**Arbeitsauftrag 1**
Welche Hausaufgabe hat der Oberstufenschüler laut Textauszug?
**Arbeitsauftrag 2**
Zählen Sie alle Punkte auf, die im Textauszug vor den Worten „waren meine Forderungen“ als Forderungen genannt werden.

**Ausgewählter Textauszug**
· · ·
Keine Groupies von Luo You sondern der elektronischen Hip-Hop-Band Magic Power (魔幻力量) nutzten die lange Zeit des Wartens bis zum Konzertbeginn für gemeinsame Erinnerungsfotos. Posen und Fotos ja, Tanzen und Video nein! Ich hab es schließlich in den Knien. Und keine Veröffentlichung der Bildern im Internet waren meine Forderungen ;-) Außerdem wollte ich auch Fotos für meine Urlaubsbilder auf der eigenen Speicherkarte haben.

Die nächste Begegnung mit der fotografierenden Art folgte im - mal wieder - italienischen Restaurant, wo eine meiner Nichten als Teilzeitbedienung arbeitet. Ein Oberstufenschüler entdeckte mich nach dem Essen neben der Kasse stehend und riss die Augen auf. Er erklärte meiner Frau in der Landessprache, dass er die Hausaufgabe habe mit einem „Waiguoren“ Englisch zu reden und ein Foto zu machen. Da sein Englisch nur schlecht ist, wäre es aber okay nur ein Foto zu machen.
· · ·
**Extrahierte Einträge**
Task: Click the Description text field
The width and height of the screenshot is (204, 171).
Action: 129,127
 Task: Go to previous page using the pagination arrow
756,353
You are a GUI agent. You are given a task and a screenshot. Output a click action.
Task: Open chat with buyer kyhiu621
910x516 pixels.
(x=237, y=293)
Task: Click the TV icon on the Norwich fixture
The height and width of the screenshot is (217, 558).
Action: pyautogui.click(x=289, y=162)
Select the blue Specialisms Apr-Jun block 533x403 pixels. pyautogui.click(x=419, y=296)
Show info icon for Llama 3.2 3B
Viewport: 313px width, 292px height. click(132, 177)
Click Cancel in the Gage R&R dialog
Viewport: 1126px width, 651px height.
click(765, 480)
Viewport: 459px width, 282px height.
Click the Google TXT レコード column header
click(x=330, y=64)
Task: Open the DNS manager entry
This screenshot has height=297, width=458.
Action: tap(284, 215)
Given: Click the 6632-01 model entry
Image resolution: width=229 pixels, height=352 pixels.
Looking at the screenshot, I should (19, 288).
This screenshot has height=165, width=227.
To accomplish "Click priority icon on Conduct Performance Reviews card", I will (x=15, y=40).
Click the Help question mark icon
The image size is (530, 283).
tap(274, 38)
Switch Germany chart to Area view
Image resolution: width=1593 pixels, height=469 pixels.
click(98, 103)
· · ·
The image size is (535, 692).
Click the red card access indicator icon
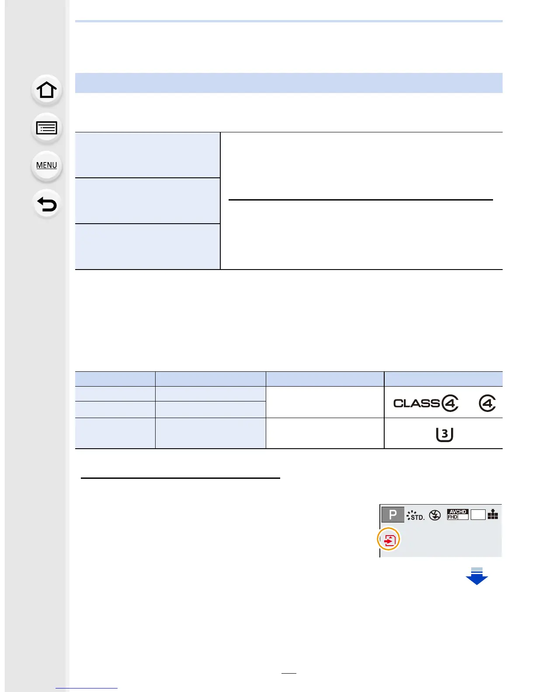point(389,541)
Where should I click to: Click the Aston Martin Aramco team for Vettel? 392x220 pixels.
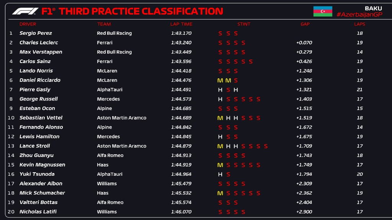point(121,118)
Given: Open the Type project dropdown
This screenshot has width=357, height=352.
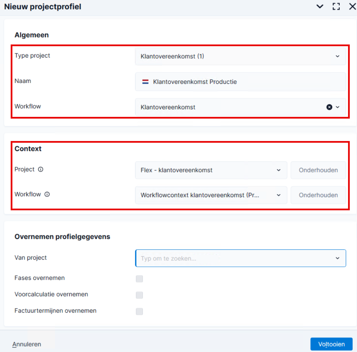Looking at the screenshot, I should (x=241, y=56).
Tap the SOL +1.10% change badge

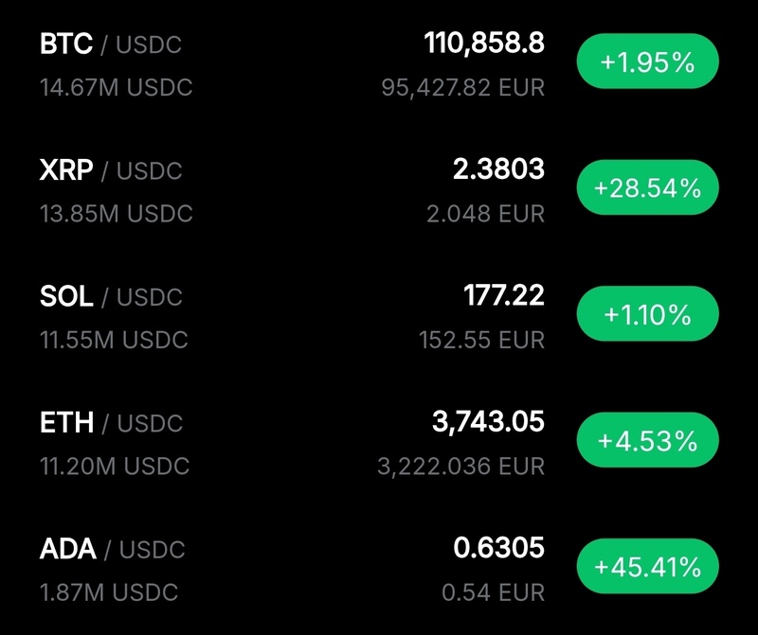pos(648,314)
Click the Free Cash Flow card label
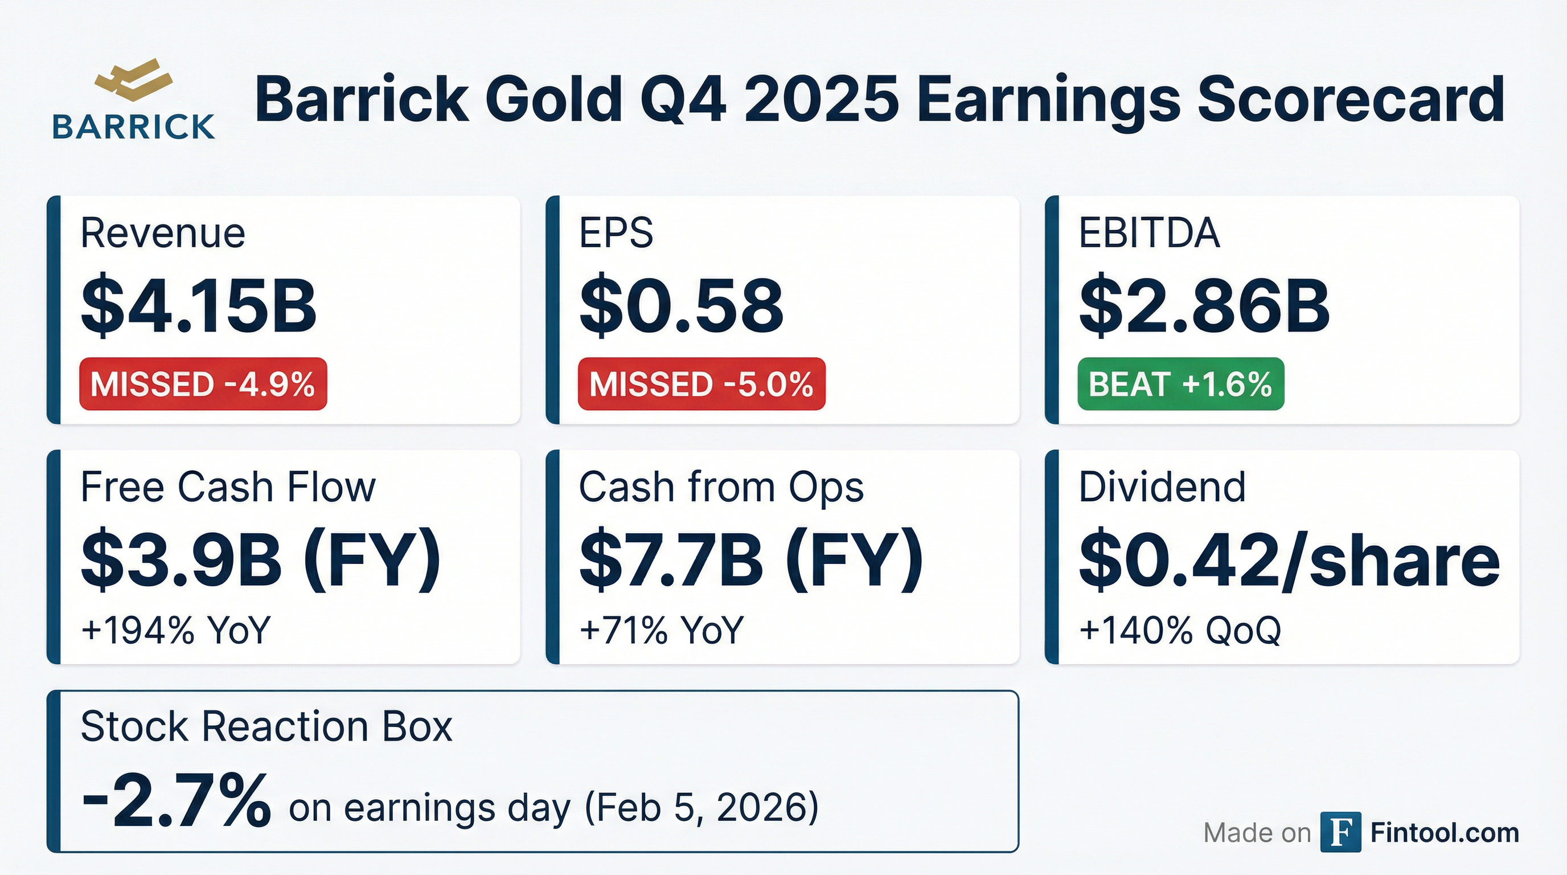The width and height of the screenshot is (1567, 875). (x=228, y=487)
· · ·
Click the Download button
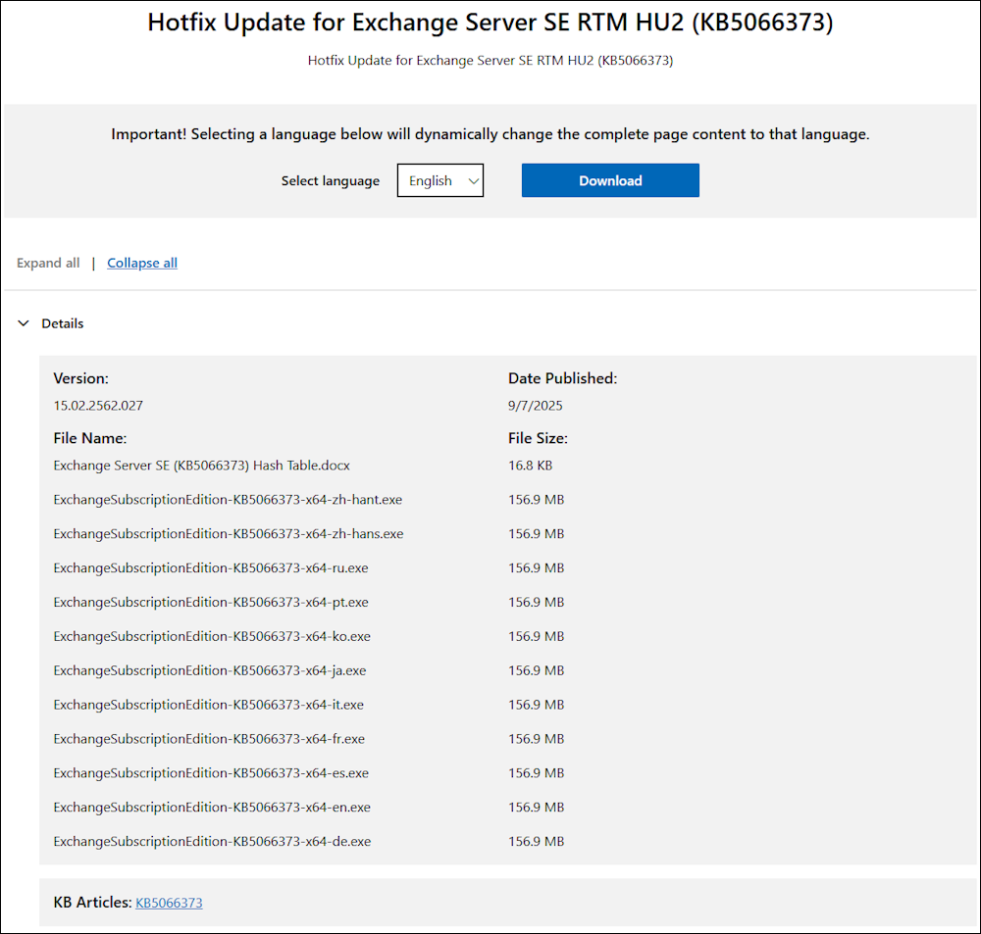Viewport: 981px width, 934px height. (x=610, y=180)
· · ·
**Schriftliche Lösung 1**
Er soll mit einem „Waiguoren“ Englisch reden und ein Foto machen.

**Schriftliche Lösung 2**
Posen ja, Fotos ja, Tanzen nein, Video nein, keine Veröffentlichung der Bilder im Internet.